Un país que no cuida a sus ricos, está condenado a perderlos. Los ricos son la sal de la tierra. Los evangelios apócrifos del libre mercado están llenos de ejemplos que invitan a amarles sobre todas las cosas: “Dejad que los ricos se acerquen a mí”, nos decía Bernard Madoff en su epístola a los avarientos. Algunos visionarios eremitas proclamaron que era un falso profeta, pero los fariseos de Wall Street no quisieron creerles y les acusaron de perjudicar al mercado de valores con sus jeremiadas. Luego vino el Apocalipsis del tocomocho bursátil en septiembre de 2008. ¡Los ricos habían sido estafados! Afortunadamente los gobiernos de todo el mundo acudieron en su auxilio para resarcirles las pérdidas. El dinero para “rescatarles” saldría de los salarios, de los subsidios, de las escuelas y de la sanidad pública. En definitiva: de los bolsillos de los pobres. Los pobres acabarían financiando a los mismos bancos que les desahuciaron sin compasión cuando no pudieron pagar sus hipotecas-basura. Algunos dirán que es irónico, incluso injusto. Yo digo que se trata de las leyes del mercado. Ésas son las únicas leyes sagradas por las que debemos regirnos. No importa que Jesús expulsase a los mercaderes del templo: volvieron a meterse dentro por la puerta de atrás para convertirlo en un templo pagano donde se adora a los falsos ídolos del libre mercado. Después bajaron las imágenes de los santos de sus hornacinas y colocaron las de los Botines y sus pegamoides bermellones prometiéndonos altos tipos de interés por nuestros ahorros.

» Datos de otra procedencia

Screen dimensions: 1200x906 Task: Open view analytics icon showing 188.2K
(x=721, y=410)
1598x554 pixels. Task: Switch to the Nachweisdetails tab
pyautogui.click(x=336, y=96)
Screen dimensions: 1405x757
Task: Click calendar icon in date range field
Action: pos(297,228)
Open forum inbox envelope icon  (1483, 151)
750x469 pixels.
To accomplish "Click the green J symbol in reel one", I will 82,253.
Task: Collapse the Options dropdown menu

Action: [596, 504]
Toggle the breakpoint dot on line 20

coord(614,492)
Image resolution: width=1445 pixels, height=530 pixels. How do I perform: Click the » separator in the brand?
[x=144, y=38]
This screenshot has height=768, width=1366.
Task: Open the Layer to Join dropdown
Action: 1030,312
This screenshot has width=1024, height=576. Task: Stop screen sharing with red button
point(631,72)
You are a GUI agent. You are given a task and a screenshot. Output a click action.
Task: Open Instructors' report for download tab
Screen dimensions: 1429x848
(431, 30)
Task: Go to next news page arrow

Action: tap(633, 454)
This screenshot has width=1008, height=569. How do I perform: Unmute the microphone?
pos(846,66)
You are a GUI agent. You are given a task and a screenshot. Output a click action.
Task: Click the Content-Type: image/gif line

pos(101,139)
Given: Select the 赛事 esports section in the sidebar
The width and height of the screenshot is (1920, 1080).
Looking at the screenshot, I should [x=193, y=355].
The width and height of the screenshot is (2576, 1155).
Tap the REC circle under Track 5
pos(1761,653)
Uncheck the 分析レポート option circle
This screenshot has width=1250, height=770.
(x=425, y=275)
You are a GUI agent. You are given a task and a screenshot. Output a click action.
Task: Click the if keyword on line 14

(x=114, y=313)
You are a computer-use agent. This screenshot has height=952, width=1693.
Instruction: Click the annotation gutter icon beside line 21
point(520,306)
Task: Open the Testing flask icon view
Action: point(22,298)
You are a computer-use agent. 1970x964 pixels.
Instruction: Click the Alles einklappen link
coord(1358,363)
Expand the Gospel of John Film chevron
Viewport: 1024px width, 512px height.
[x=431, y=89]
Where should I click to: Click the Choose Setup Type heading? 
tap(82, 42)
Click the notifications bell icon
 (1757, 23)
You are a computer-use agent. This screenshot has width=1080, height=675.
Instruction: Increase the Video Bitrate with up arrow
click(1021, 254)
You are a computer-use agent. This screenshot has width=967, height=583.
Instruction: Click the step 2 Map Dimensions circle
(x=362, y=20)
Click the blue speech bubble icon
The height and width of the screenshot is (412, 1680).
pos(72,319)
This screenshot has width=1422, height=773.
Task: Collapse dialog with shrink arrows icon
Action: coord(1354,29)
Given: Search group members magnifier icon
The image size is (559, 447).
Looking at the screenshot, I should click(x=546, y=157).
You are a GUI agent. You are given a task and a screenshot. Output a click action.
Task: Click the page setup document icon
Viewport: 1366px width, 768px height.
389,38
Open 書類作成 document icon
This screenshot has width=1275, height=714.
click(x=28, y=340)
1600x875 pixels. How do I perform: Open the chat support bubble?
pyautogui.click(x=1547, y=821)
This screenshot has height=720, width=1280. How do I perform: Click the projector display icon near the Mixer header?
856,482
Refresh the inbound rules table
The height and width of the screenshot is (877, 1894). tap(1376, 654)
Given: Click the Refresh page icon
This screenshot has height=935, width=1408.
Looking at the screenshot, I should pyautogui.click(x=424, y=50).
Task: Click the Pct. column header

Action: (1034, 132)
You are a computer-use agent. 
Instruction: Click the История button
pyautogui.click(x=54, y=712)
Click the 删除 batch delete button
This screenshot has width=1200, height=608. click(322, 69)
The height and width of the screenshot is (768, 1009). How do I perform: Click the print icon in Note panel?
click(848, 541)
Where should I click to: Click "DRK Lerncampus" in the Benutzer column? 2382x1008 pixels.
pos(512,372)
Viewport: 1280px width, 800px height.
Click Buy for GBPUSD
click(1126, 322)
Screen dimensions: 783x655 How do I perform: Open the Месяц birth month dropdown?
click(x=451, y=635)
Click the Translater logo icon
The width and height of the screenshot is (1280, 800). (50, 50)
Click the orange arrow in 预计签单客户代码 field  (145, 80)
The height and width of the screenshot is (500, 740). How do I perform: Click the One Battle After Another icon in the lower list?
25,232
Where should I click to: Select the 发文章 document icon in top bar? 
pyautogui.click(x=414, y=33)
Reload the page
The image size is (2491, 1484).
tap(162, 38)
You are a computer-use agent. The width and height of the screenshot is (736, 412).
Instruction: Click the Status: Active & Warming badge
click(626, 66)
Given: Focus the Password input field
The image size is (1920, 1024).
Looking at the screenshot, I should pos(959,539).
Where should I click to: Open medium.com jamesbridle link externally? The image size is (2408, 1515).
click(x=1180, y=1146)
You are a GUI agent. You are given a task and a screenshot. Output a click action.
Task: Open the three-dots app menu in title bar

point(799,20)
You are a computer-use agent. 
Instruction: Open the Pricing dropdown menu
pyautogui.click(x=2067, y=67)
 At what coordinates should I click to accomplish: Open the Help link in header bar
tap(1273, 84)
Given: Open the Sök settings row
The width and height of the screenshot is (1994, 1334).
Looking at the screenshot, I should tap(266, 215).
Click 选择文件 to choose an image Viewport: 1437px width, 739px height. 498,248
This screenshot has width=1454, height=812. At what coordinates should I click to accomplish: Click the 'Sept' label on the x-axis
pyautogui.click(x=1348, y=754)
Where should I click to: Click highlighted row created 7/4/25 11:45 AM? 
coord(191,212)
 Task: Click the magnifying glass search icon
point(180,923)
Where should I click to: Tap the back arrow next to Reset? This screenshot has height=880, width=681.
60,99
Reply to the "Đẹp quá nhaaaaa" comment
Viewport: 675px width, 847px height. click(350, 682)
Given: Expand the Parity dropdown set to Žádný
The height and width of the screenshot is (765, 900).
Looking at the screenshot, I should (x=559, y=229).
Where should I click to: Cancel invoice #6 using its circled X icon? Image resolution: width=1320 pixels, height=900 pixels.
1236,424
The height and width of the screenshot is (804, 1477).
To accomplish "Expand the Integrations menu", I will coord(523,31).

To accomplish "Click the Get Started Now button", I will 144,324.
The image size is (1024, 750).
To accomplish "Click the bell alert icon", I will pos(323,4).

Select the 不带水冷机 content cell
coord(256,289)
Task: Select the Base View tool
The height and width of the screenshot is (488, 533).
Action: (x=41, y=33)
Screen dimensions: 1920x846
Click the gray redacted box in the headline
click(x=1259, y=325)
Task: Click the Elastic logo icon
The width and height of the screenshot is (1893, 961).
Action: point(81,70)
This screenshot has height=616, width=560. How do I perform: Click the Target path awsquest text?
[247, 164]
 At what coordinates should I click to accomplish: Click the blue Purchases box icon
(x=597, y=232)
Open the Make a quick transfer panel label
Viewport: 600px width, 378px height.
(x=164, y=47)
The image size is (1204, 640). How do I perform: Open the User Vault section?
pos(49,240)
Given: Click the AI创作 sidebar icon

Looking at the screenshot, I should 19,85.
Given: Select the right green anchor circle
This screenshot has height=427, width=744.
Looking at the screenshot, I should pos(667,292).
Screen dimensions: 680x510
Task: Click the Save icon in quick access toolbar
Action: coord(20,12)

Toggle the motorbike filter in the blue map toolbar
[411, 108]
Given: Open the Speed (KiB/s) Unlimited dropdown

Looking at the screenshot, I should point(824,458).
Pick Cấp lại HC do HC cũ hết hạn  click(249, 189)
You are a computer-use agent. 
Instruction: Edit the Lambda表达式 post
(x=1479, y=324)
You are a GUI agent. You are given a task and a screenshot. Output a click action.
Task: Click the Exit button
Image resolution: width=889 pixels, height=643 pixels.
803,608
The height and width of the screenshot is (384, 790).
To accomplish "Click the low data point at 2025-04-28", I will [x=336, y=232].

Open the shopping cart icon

Se acabó aquella soplagaitez del amor al prójimo. A no ser que el prójimo sea rico y pueda facilitarnos un aval bancario por nuestro amor. Porque si desde las instituciones y la educación pública no se fomenta el respeto y el amor hacia los ricos, éstos desaparecerán como los dinosaurios, los linces, o los contratos indefinidos. Yo creo, y esto sólo es una opinión personal, que deberían suprimirse los subsidios a los desempleados y todas las demás ayudas sociales, para rebajar así los impuestos a los ricos. Con lo que se ahorrarían podrían compensar una parte del oneroso gasto que les supone dejar propinas adecuadas en los restaurantes de lujo, o a los aparcacoches.

Desgraciadamente somos un país pobre. Más pobre que ayer, y más rico que mañana. Las bravuconadas y los sueños de grandeza de creernos una potencia económica del mundo mundial, han tenido un brusco final cuando hemos despertado de este falso sueño. Nos hemos levantado con un terrible dolor de cabeza. Una cefalea global. Un resacón de órdago producido por la borrachera del “España va bien” el “buen talante” y otras majaderías adulteradas con las que nos embrutecimos en el macrobotellón de la globalización.

No somos una potencia de nada. Más bien una impotencia de todo. Vamos de macho-man por el barrio de la vida y luego nos pega hasta el morillo que vive en el entresuelo. En el cole de Bruselas nos roban el almuerzo y los demás niños europeos nos zurran durante el recreo y no se “ajuntan” con nosotros. No importa cómo nos hagamos llamar: Aznar, Zapatero, Rajoy, Gaby, Fofó o Miliki. No nos quieren. Y sufrimos mucho, porque necesitamos ser amados y no hay nada más triste que el amor no correspondido.

Los países ricos también lloran, es cierto, pero tienen más opciones para consolarse que los países pobres. Las lágrimas de los países pobres son mucho más amargas y profundo su desconsuelo. No sólo no hemos superado a Francia en renta per cápita, sino que Brasil ya nos supera en PIB. Las baladronadas de un tonto de capirote, son aún más grotescas que las de un fanfarrón de taberna. Un necio, si además es malvado, puede ser más peligroso que un mono con un cuchillo. Al paso que vamos, pronto seremos nosotros los que tengamos que atravesar el Estrecho en patera para buscar trabajo en Marruecos.